| Dataset records |
----

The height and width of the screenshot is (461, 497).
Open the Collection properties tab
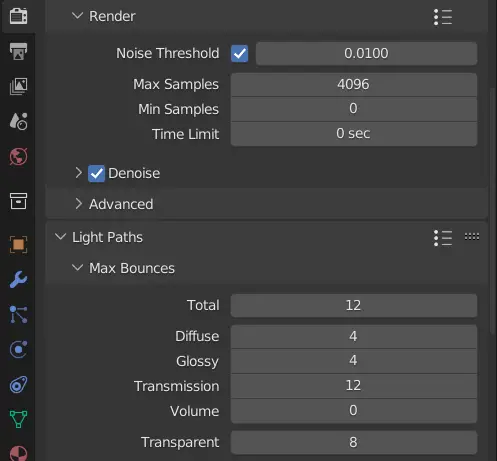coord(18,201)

----

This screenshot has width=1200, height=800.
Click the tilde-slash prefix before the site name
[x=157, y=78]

----

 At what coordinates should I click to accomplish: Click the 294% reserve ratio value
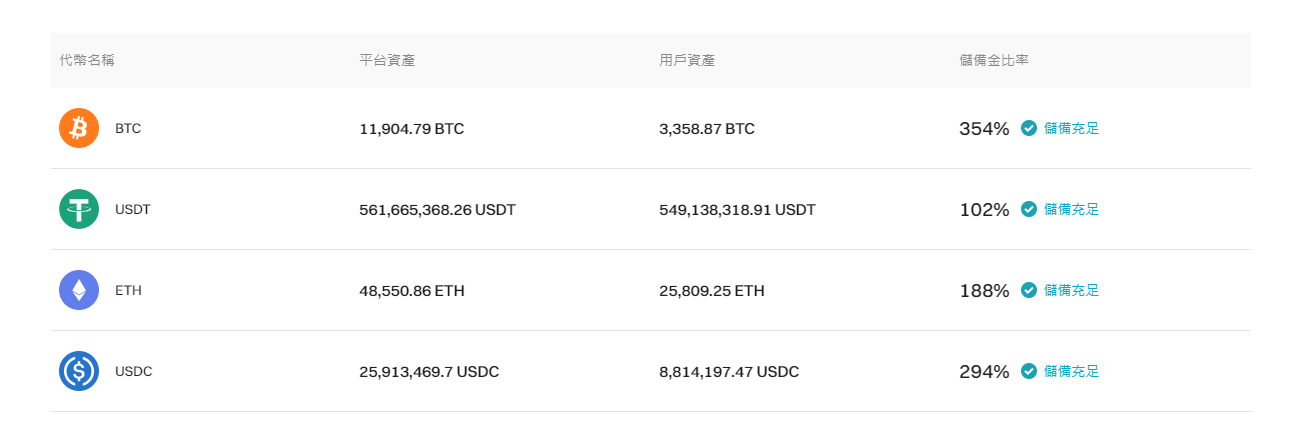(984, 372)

----

| The task |
Find and show each line of the listing with the word "screenshot".

| Exercise solution |
The height and width of the screenshot is (461, 497).
This screenshot has width=1200, height=800.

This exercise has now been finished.